About

Understanding of Language by Machines – an escape from the world of language is the umbrella title of four NWO Spinoza Prize 2013 projects led by Prof. dr. Piek Vossen: SPI 30-673 (2014-2019).

NWO-Spinoza_Prize_2013NWO-Spinoza Laureates during the announcement of the NWO-Spinoza Prizes 2013 on Monday, 10 June

NWO awards the Spinoza Prizes each year to researchers employed in the Netherlands who according to international standards belong to the absolute top of science. The NWO Spinoza laureates perform outstanding and groundbreaking research that attracts widespread interest and are a source of inspiration to young researchers. The NWO Spinoza Prize has been awarded since 1995. The awards are made on the basis of nominations. An international committee evaluates the nominated candidates.

Goal
The goal of the Spinoza project “Understanding of language by machines” (ULM) is to develop computer models that can assign deeper meaning to language that approximates human understanding and to use these models to automatically read and understand text. Current approaches to natural language understanding consider language as a closed-world of relations between words. Words and text are however highly ambiguous and vague. People do not notice this ambiguity when using language within their social communicative context. This project tries to get a better understanding of the scope and complexity of this ambiguity and how to model the social communicative contexts to help resolving it.

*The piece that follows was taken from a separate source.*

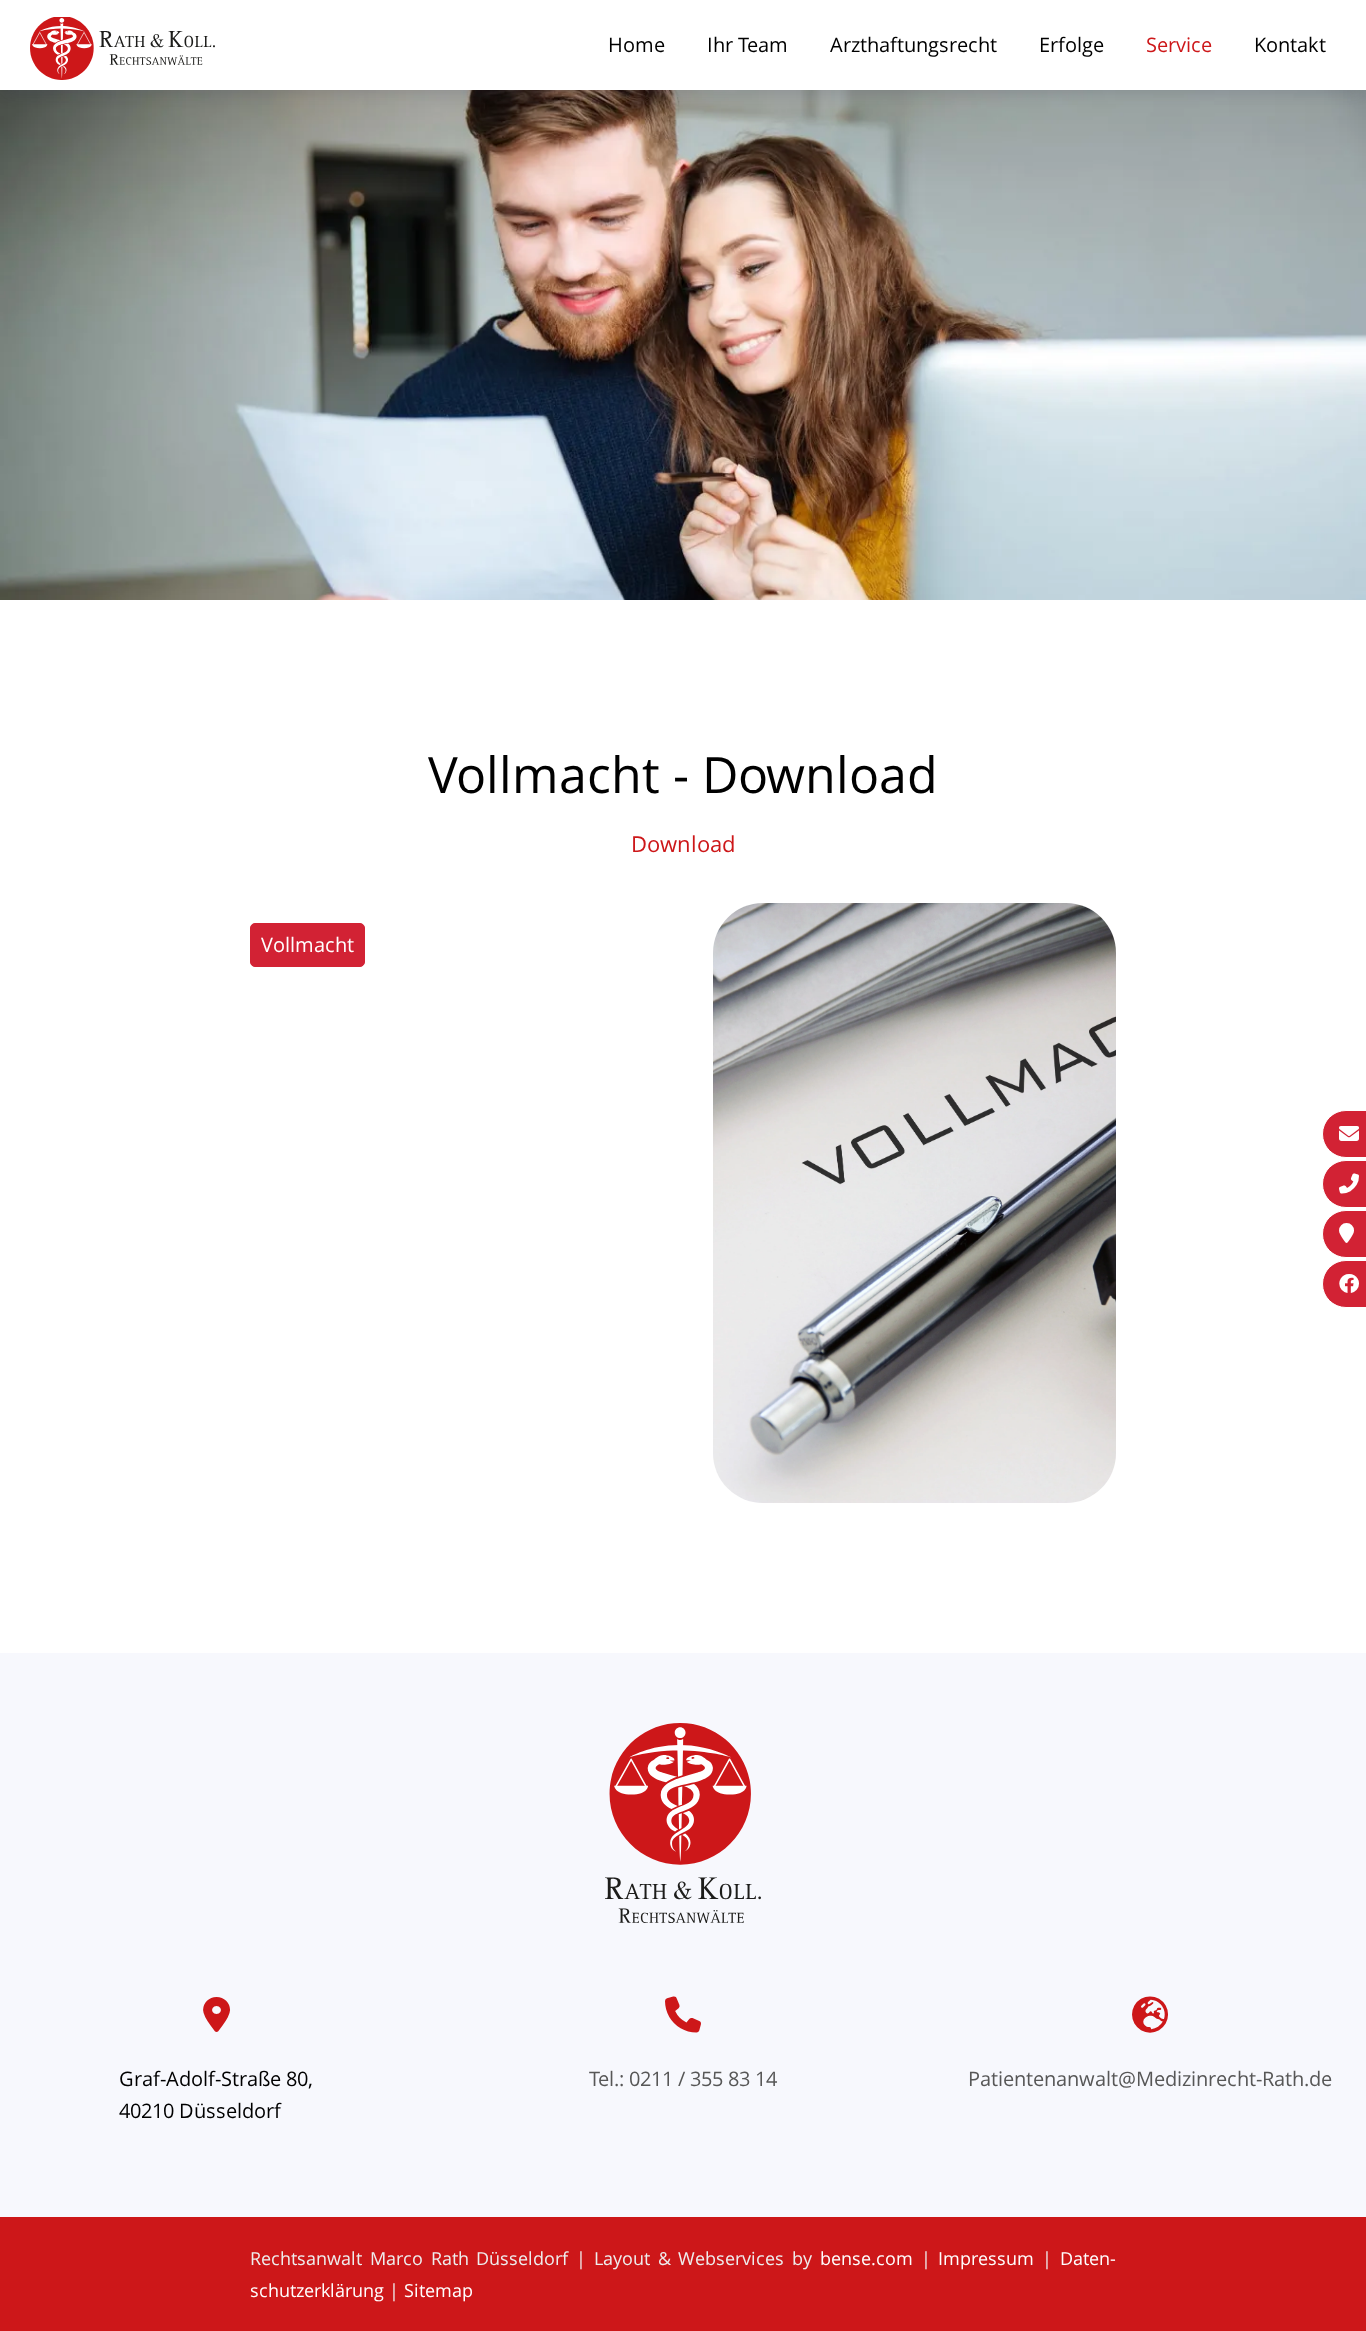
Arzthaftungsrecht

The project is divided into 4 sub projects (ULM-1, ULM-2, ULM-3 & ULM-4), each investigating a different aspect of assigning meaning:

ULM-1: The borders of ambiguity: ULM-1 will explore the closed world of language as a system of word relations. The goal is to more properly define the problem and find the optimal solution given the vast volumes of textual data that are available. This project starts from the results obtained in the DutchSemCor project.

ULM-2: Word, concept and the perception of images and sounds: ULM-2 will cross the borders of language and relate words and their meanings to perceptual data.

ULM-3: Storylines and perspectives: ULM-3 will consider the interpretation of text built up from words as a function of our ways of interacting with the changing world around us. We interpret changes from our world-views on the here and now and the future. Furthermore, we structure these changes as stories along explanatory motivations. This project builds on the results of the European project NewsReader.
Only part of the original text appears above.